O caráter facultativo da contribuição sindical fez despencar as receitas dos sindicatos.
Em reação, várias entidades recorreram à Justiça com o objetivo de relativizar a necessidade de autorização do empregado.
Almejam, por exemplo, que a autorização individual possa ser suprida por uma aprovação coletiva em assembleia.
Tal manobra, como é obvio, fere o que está previsto na Lei 13.467/2017 e cabe à Justiça dar o devido rechaço a essa liberalidade com o salário do empregado.
A voracidade dos sindicatos parece, no entanto, não ter limites.
Recentemente, foi noticiado um novo arranjo para avançar sobre o salário do empregado sem o seu consentimento.
O Sindicato dos Trabalhadores em Empresas Ferroviárias dos Estados do Maranhão, Pará e Tocantins (Stefem) firmou com a Vale um acordo que, entre outros pontos, cria uma nova contribuição a ser feita pelo empregado, chamada de "cota negocial", para custeio das despesas do sindicato.
A empresa fará um desconto anual, equivalente a meio dia de trabalho, do salário de cada empregado.
Na tentativa de dar à "cota negocial" uma aparente conformidade com a reforma trabalhista, o acordo estabeleceu que os funcionários não sindicalizados não serão obrigados a contribuir com o valor previsto.
Para tanto, eles terão de manifestar expressamente que não estão de acordo com a cobrança.
Essa exigência é uma inversão em relação ao que prevê a Lei 13.467/2017, que fala em autorização prévia do empregado.
Além disso, o acordo não prevê que os funcionários sindicalizados possam manifestar sua oposição à nova cota.
O mais estranho nessa história é que o vice-presidente do Tribunal Superior do Trabalho (TST), ministro Renato de Lacerda Paiva, referendou o tal acordo, como se ele não contivesse patentes ilegalidades.
Segundo o ministro, "o acordo é resultado de várias negociações, fruto de um consenso entre trabalhadores e empresa, com anuência do Ministério Público do Trabalho".
Este, pelo visto, também não se deu conta de que a CLT tem agora novos requisitos para a cobrança de contribuição em favor do sindicato.
Com a Lei 13.467/2017, o trabalhador tem o direito de decidir se deseja ou não contribuir com o sindicato. Não existe acordo capaz de extinguir ou relativizar o exercício desse direito.

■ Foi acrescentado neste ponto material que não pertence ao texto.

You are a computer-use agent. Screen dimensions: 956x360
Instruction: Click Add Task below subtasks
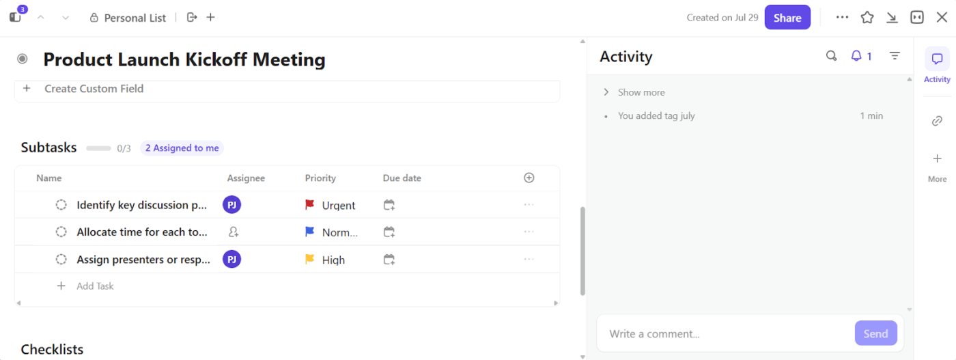pyautogui.click(x=95, y=286)
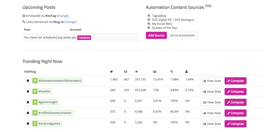275x132 pixels.
Task: Toggle bookmark for #androidgames hashtag
Action: 28,124
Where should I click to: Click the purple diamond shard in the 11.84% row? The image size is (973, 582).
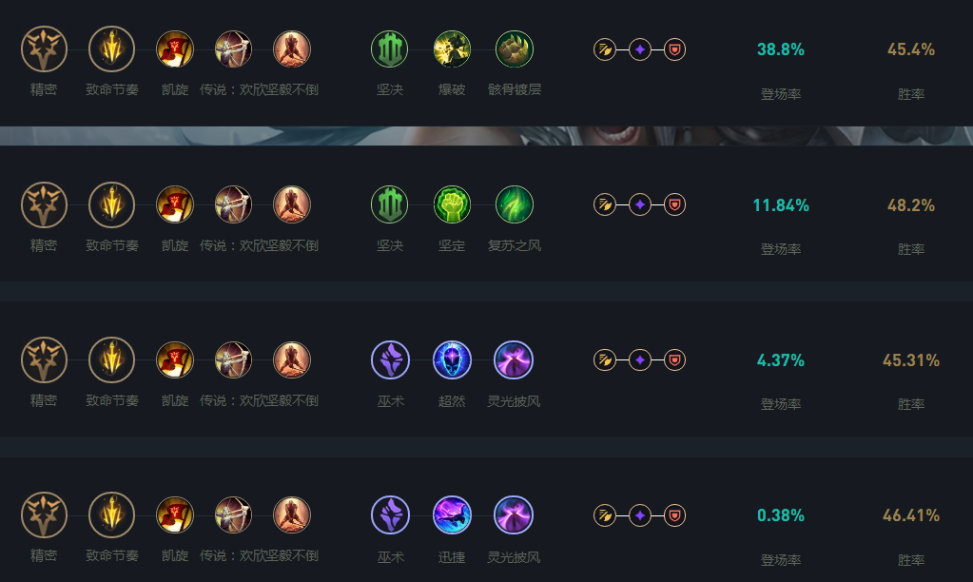[x=640, y=204]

Vale lembrar também que esse direito do trabalhador não é uma afronta ao sindicato. Antes, deve ser um poderoso estímulo para que essas entidades assumam a sua verdadeira missão, que é representar o interesse dos empregados.
A reforma trabalhista não extinguiu a fonte de receita dos sindicatos. A contribuição sindical continua existindo. Ela apenas deixou de ser obrigatória.

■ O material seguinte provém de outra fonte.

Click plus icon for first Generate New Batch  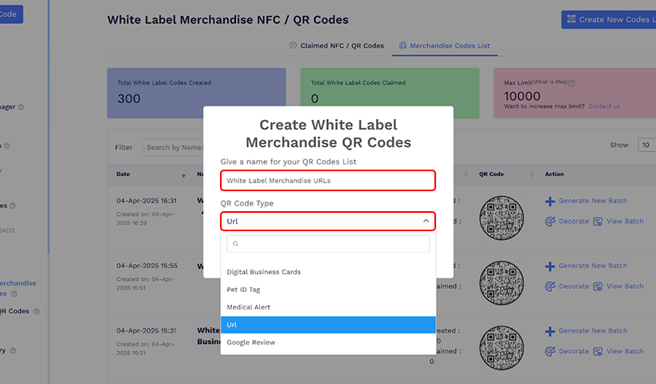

É um equívoco, portanto, pensar, como às vezes se diz, que a Justiça do Trabalho teria agora de se preocupar em criar fontes alternativas de renda para essas entidades.

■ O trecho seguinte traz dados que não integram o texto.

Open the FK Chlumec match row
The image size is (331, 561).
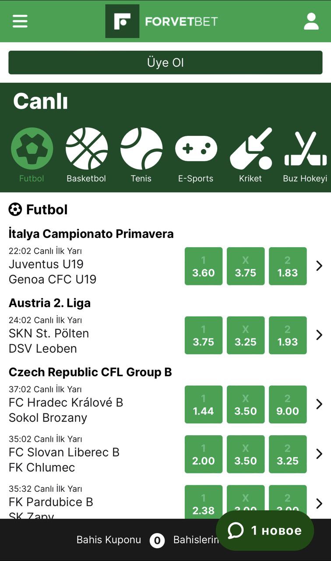point(88,460)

O que é necessário é uma mudança de atitude dos sindicatos, para adequar-se à lei e também ao seu próprio caráter de órgão de representação.
Em primeiro lugar, eles têm de perceber que o equívoco não está na situação atual, mas no regime anterior, que forçava o trabalhador a contribuir, em confronto com a liberdade de associação sindical prevista na Constituição.
A receita continua disponível aos sindicatos, mas, para obtê-la, eles devem necessariamente se aproximar do trabalhador e defender claramente os seus interesses.
De outra forma, parece impossível que alguém se disponha a dar parte do seu salário a entidades interessadas primordialmente na boa vida de seus dirigentes.